Material for this task below:

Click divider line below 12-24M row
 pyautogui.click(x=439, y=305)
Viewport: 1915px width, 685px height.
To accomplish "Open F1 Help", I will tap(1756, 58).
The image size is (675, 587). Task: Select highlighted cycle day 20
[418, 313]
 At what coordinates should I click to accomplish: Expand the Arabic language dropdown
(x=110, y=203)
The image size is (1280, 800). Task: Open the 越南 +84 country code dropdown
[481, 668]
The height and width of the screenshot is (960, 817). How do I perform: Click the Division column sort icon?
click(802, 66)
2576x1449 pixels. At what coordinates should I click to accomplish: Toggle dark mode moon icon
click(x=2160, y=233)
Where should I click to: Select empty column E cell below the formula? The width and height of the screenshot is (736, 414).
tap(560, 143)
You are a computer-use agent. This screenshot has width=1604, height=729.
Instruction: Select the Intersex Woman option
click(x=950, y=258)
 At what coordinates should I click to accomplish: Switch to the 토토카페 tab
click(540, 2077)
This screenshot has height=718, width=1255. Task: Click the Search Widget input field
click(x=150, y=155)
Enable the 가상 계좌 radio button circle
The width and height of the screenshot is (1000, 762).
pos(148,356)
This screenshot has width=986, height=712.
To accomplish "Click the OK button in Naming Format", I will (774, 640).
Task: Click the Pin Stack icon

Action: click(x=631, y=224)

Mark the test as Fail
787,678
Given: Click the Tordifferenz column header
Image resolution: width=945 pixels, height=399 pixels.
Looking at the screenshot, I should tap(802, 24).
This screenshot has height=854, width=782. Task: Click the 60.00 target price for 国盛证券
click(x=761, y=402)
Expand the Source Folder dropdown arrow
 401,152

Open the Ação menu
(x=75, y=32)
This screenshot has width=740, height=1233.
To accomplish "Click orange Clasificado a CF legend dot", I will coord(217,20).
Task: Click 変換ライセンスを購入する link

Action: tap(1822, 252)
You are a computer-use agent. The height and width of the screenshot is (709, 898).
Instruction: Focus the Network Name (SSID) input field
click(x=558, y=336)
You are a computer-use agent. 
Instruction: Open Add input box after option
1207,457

End of Material for this task.

_Work instructions_
Which lines of the data above contain the string "agent"? Copy each of them.

_Task result_
You are a computer-use agent. This screenshot has width=1604, height=729.
You are a computer-use agent. The height and width of the screenshot is (709, 898).
You are a computer-use agent. 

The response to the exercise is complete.